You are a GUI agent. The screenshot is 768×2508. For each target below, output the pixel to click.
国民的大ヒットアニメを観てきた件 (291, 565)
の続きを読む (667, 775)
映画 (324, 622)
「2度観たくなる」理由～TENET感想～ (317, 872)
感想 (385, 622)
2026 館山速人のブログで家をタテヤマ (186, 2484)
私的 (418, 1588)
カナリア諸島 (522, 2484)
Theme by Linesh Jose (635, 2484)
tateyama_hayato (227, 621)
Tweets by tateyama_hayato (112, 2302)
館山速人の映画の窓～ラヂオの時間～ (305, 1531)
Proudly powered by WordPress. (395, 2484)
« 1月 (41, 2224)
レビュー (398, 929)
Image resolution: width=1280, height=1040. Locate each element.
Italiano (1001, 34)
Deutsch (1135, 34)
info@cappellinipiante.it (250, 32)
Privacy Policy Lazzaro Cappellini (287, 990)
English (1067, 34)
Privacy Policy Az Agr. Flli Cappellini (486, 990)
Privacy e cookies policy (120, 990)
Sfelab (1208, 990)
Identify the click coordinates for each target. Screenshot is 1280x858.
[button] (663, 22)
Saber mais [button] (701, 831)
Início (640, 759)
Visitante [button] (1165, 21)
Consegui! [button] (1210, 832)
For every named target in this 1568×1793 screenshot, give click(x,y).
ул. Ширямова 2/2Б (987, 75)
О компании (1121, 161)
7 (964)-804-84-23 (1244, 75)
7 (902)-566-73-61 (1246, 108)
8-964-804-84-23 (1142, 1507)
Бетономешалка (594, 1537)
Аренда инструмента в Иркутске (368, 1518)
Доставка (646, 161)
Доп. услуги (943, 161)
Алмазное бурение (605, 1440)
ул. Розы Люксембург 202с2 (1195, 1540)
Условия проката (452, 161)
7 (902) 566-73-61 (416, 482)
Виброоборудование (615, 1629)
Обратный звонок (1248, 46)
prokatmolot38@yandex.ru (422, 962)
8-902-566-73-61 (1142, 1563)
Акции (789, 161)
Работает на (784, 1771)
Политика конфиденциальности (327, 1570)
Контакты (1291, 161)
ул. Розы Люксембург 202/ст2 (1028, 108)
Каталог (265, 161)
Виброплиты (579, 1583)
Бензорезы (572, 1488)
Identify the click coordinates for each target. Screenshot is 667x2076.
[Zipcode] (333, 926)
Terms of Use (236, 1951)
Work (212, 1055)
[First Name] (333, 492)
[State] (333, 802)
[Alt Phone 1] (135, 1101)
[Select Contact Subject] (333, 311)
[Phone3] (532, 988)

******************************

• GIVEN EXERCISE: Please find every line in the rows above that contains the string "target", matching case exactly, and copy each of those lines.

• FULL RESPONSE:
You are a GUI agent. The screenshot is 768×2508. For each target below, output the pixel to click.
Identify the click coordinates for each target. Screenshot is 1280x858.
For every named target in this 1568×1793 screenshot, give click(x,y).
Identify the click coordinates for each target. Screenshot is 667x2076.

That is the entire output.